*** Begin section ***
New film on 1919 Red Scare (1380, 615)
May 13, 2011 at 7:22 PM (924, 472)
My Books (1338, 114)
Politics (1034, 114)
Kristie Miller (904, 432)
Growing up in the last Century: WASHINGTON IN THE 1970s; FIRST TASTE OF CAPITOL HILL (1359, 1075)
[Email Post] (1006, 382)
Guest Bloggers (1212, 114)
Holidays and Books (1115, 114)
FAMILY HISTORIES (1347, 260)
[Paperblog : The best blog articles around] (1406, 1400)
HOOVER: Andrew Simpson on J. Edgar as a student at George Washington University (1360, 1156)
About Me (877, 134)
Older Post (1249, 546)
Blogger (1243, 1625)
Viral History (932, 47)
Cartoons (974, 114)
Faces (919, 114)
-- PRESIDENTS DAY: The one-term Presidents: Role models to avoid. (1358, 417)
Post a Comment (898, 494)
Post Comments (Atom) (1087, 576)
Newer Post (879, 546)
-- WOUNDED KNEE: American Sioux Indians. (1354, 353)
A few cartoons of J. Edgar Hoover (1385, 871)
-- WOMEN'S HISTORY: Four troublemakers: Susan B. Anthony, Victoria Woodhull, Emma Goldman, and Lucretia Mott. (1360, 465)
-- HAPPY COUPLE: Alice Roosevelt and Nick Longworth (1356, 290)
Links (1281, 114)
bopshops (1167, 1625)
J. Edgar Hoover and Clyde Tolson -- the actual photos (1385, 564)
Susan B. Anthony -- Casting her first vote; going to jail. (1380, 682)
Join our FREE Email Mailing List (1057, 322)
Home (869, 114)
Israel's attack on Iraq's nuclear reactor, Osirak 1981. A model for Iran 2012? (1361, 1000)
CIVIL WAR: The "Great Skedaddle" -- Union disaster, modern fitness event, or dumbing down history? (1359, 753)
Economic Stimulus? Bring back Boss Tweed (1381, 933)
*** End section ***
*** Begin section ***
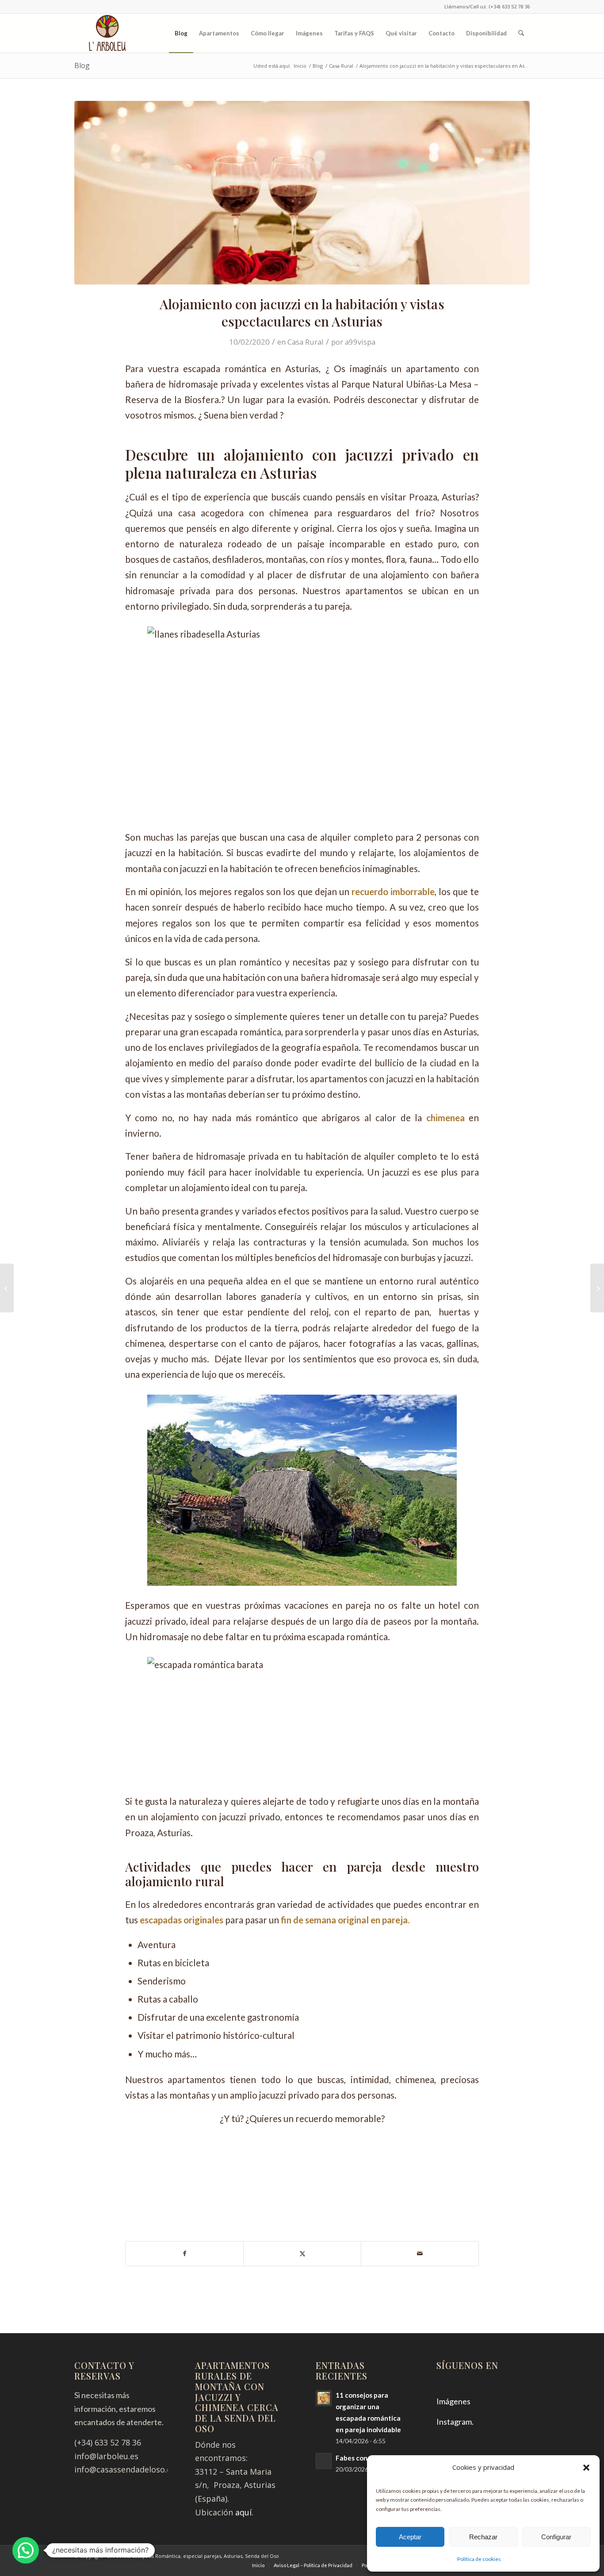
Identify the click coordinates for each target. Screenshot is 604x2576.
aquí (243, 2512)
*** End section ***
◆ Required action ◆
Above are the records. Copy the lines beginning at the one that has "-- PRESIDENTS DAY: The" and ending with the one that has "A few cartoons of J. Edgar Hoover (1385, 871)", unchanged.

◆ Completed exercise ◆
-- PRESIDENTS DAY: The one-term Presidents: Role models to avoid. (1358, 417)
Post a Comment (898, 494)
Post Comments (Atom) (1087, 576)
Newer Post (879, 546)
-- WOUNDED KNEE: American Sioux Indians. (1354, 353)
A few cartoons of J. Edgar Hoover (1385, 871)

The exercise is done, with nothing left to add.